Otoritenin bir tanıma kavuşturulması için gerekli zemini kurmadan tanıma ulaşmak zordur. Otorite nedir sorusuna verilecek cevap ile otorite meselesi açıklığa kavuşabilir. Ancak, bu soruya verilecek cevabın hangi alana dair olduğu da cevap kadar önemlidir. Mesela otorite meselesinin metafizik boyutu ile ahlaki boyutu arasındaki fark kadar, siyasi otorite ile toplumsal otorite arasındaki farkı da dikkate almalı. Aynı zeminde epistemik otorite ile ontolojik otorite arasındaki farkı da düşünmemiz gerekiyor. Yani soruya verilecek cevap, öyle kolay ve sıradan bir cevap olamaz. Bilakis, derinlikli bir bakışı, kuşatıcı bir yaklaşımı ve yöntemi zorunlu kılıyor. Şimdi tarihsel olana yönelik, yapılan otorite suçlaması, ‘siyasi olana mı yönelik yoksa diğer farklı otorite tarzlarına mı yönelik’ olduğunu tespit etmek şarttır. Örneğin, İslam, otoriteyi ahlaki ve imani bir zemin olarak kurgular. Ve temel ilkesi, isyana/günaha davette itaat olmaz... O zaman siyasi otorite kendiliğinden otorite olma özelliğini kaybeder...

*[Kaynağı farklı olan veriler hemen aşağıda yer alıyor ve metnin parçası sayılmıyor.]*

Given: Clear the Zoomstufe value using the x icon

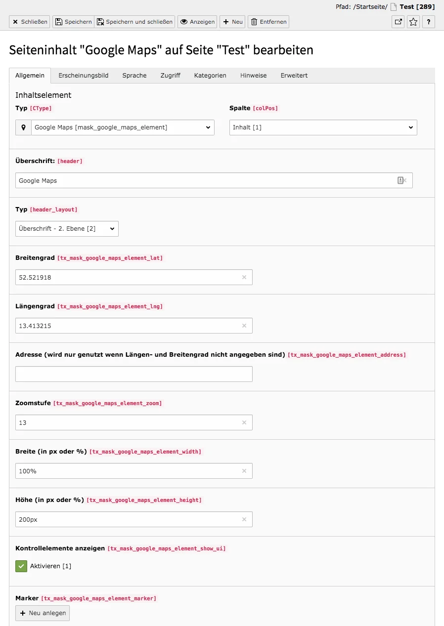Looking at the screenshot, I should [x=244, y=422].

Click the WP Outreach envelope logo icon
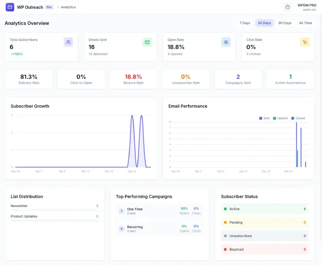tap(10, 7)
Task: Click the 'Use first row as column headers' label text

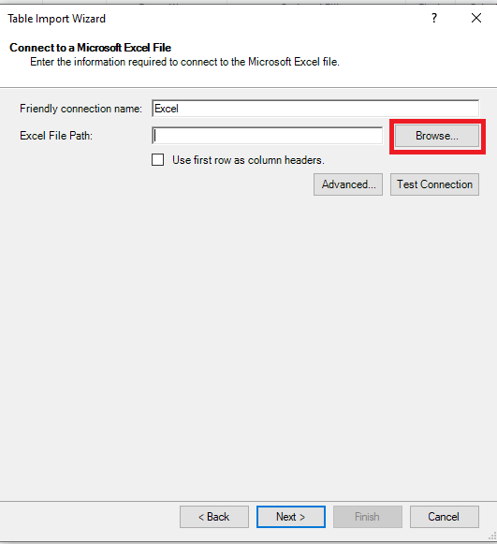Action: pos(248,160)
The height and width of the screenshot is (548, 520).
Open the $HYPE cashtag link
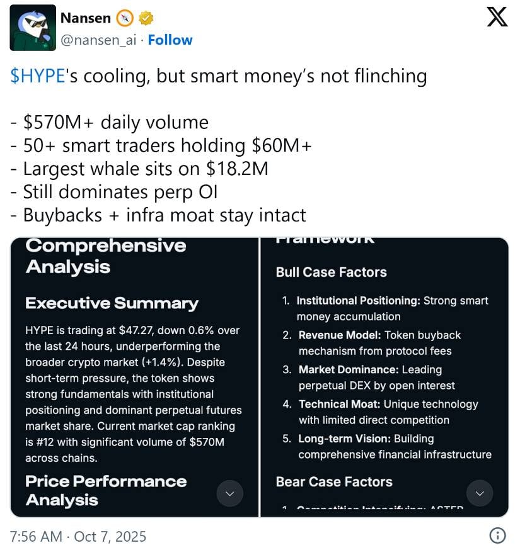click(x=38, y=76)
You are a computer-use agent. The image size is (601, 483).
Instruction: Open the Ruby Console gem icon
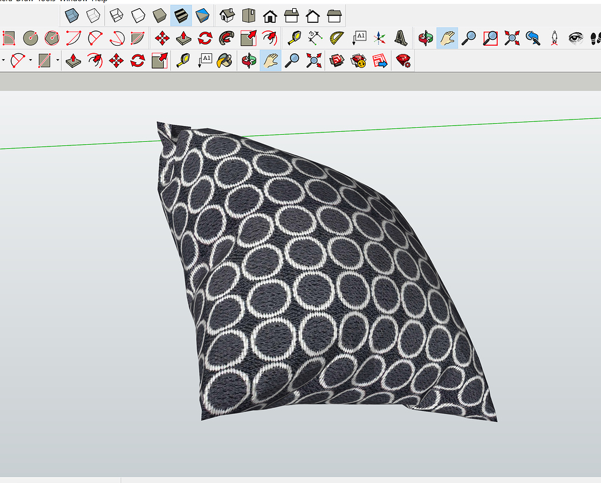click(401, 60)
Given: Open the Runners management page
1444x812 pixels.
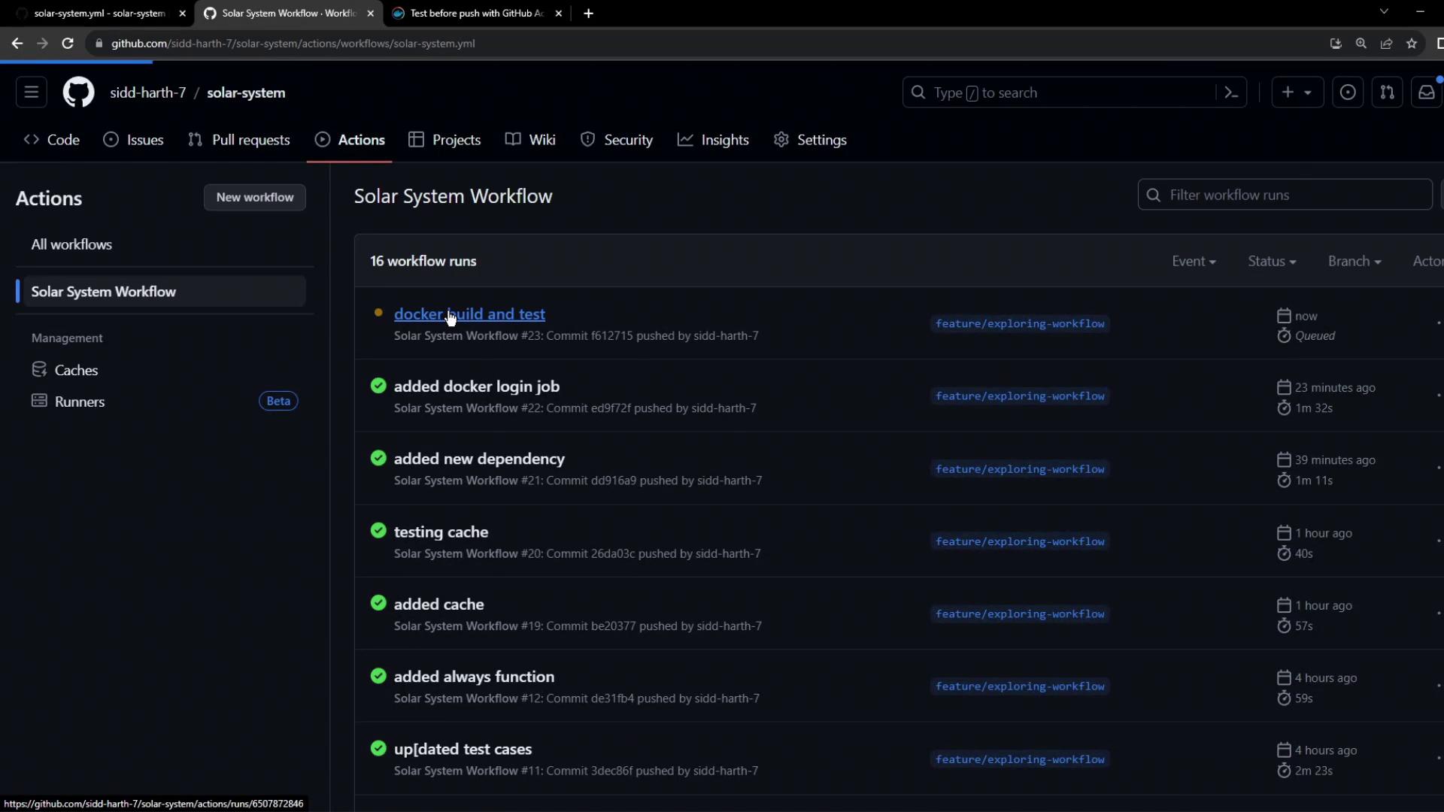Looking at the screenshot, I should pyautogui.click(x=80, y=401).
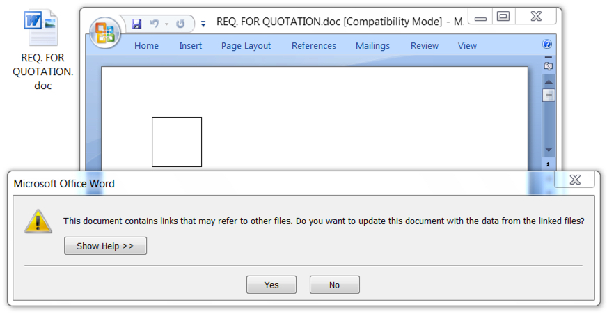Undo with the quick access arrow
The image size is (607, 314).
155,24

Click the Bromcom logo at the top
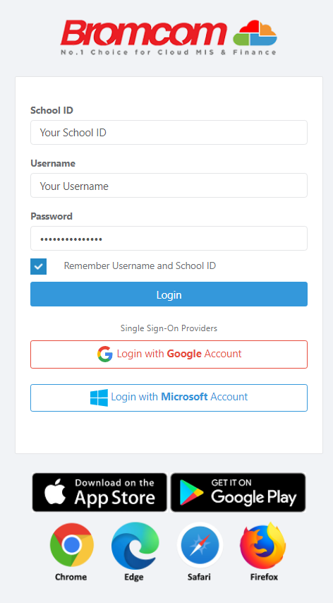[x=169, y=37]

Otorite, kişinin kendi arzusu ile boyun eğdiği veya arzusu dışında da bu otoriteye boyun eğme zorunluluğu ile tabi olan, ama otorite olarak bunu zorlayıcı bir durum olarak değil, bilakis, bir sistem içinde gerçekleşmesine zemin oluşturandır. Evren, yasaları, insan ve ilişkileri ile Yaratıcı Güç ile kuracağı bağ üzerinden otoritenin farklı yüzlerine tanıklık edilebilir…

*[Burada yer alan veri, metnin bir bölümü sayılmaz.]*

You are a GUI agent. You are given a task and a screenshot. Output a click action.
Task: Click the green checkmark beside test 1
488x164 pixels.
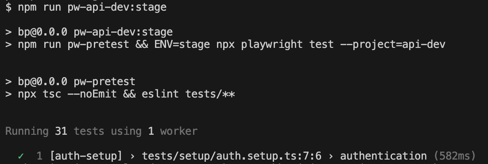tap(21, 156)
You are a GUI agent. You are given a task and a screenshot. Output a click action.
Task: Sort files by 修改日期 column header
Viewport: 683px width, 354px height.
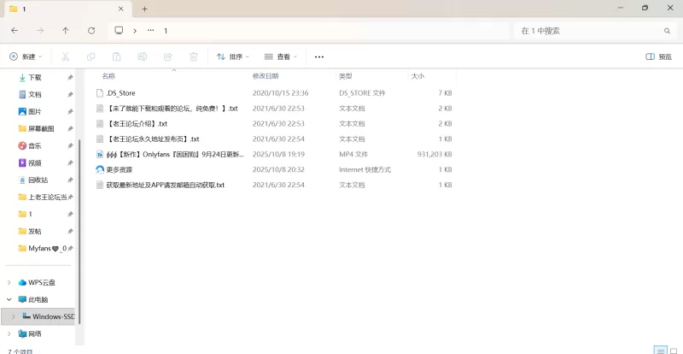(x=266, y=76)
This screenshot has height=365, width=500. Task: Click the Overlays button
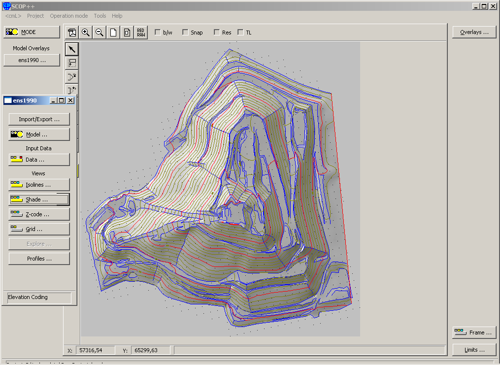pyautogui.click(x=473, y=32)
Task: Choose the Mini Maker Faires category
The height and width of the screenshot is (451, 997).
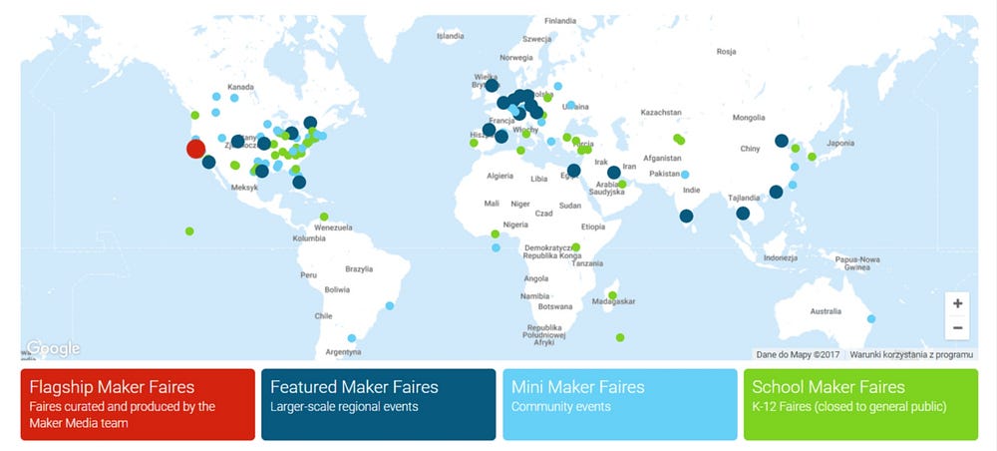Action: coord(619,404)
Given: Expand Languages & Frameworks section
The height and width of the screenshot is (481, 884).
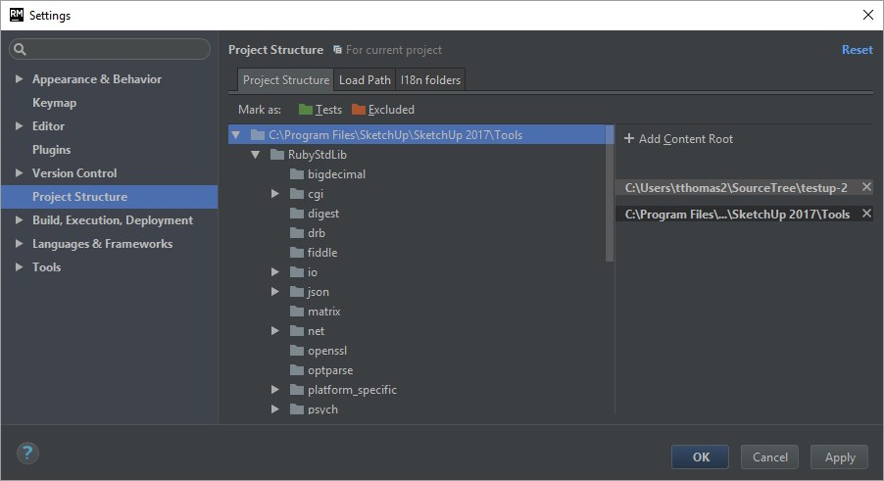Looking at the screenshot, I should click(19, 244).
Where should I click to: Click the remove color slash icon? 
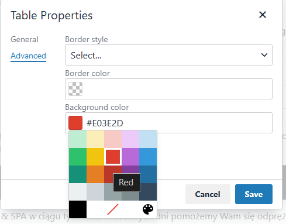tap(113, 209)
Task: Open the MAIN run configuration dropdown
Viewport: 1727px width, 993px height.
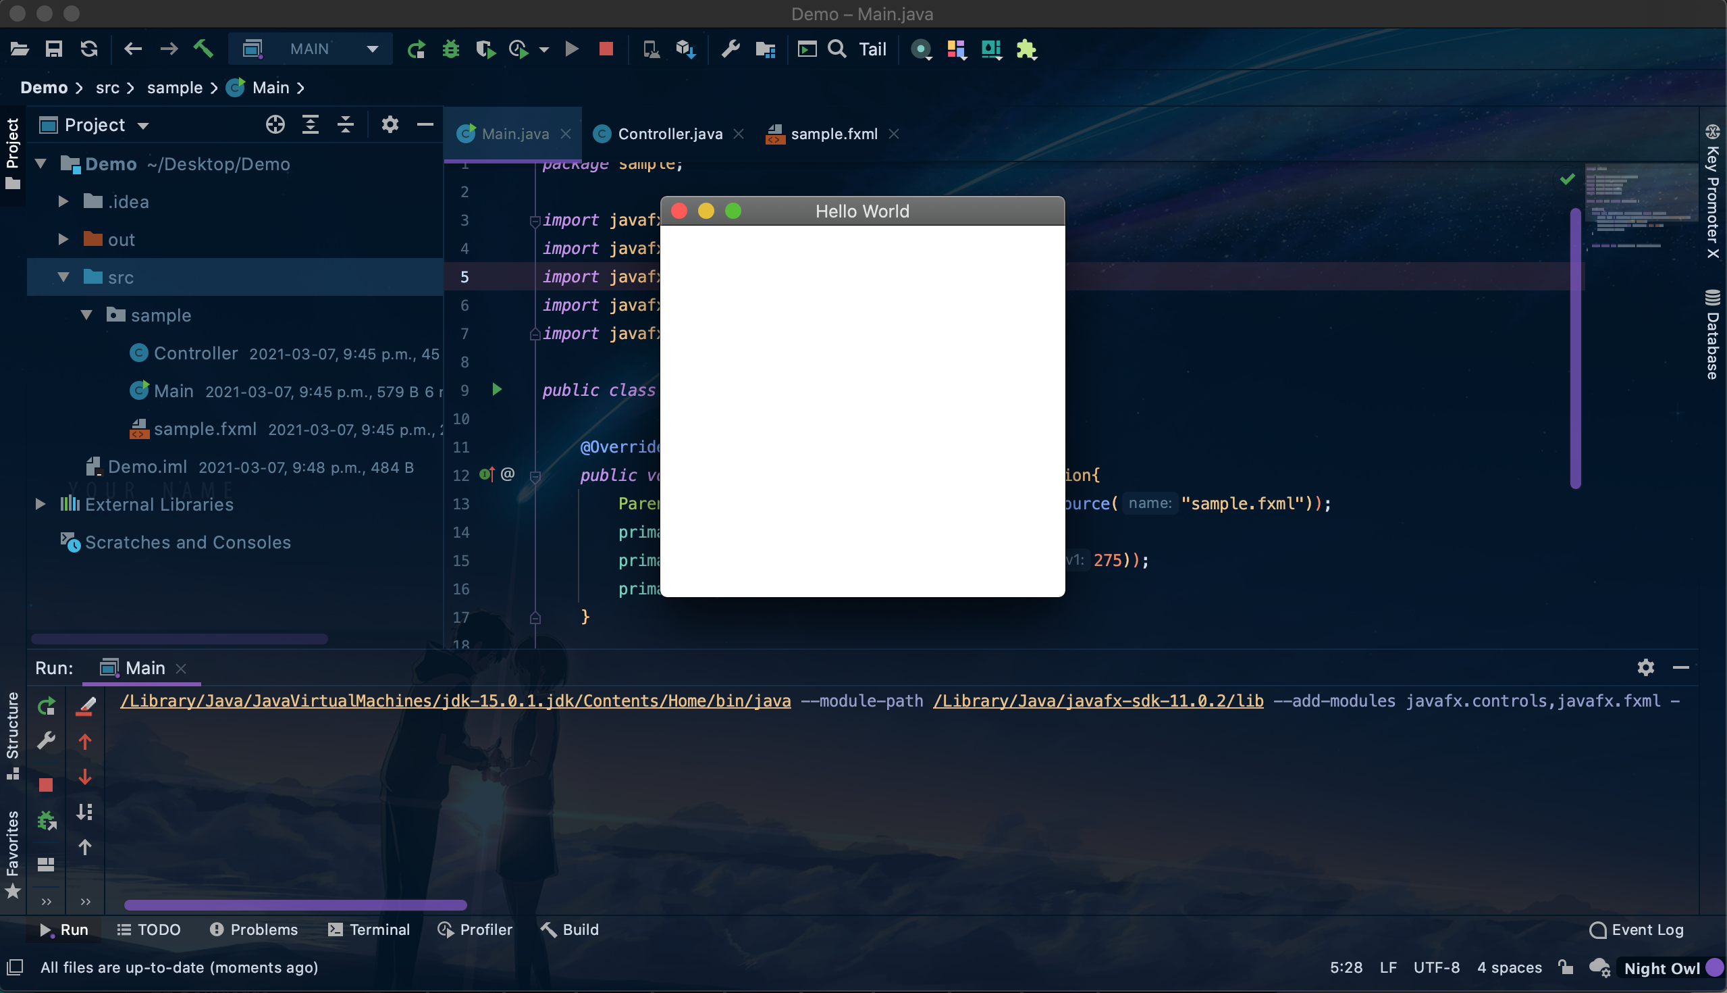Action: point(371,48)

Artık şunu demenin bir mahzuru kalmadı: Otorite kendi yapısı içinde farklı otoriteleri taşır. Ayrıca, otoriteyi, yaşayan her canlı bir şekilde tecrübe edinir. Bu temel özelliği unutmamak elzemdir. Örneğin, baba, çocuğu ve hanımı üzerine otoritedir. Anne, çocukları üzerine otoritedir. Ağabey, kardeş üzerine otoritedir. Aşiret reisi, aşireti üzerine otoritedir. Parti başkanı, üyeleri üzerine otoritedir. Ticaret yapan kurumun sahibi ve tayin edilen müdür çalışanları üzerine otoritedir. Okulda ve eğitim sıralarında, öğretmen, müdür ve daire başkanları ile bakan birer otorite vasfı taşırlar. Yani hayatın her alanında otorite bir şekilde hayatımızda mevcuttur. Bu bizatihi tecrübenin konusu olan otoriteyi yok sayan bir yaklaşım sadece kaos üretir. Mevcut modern kültürün düştüğü temel sorun da burada açığa çıkmaktadır. Aslında o da otoriteler oluşturuyor. Duayen, lider, rol model, aydın, entelektüel, gazeteci, sanatçı vesaire ile topluma rol modeller oluşturur ve onları otorite kılarak yaşamın sürekliliğini sağlar. Bu temel gerçek yokmuş gibi klasik olana yönelik otoriter yapı suçlamasının bir karşılığı yoktur. Sadece bir propaganda aracı olarak kullanıldığını söylemek durumundayız.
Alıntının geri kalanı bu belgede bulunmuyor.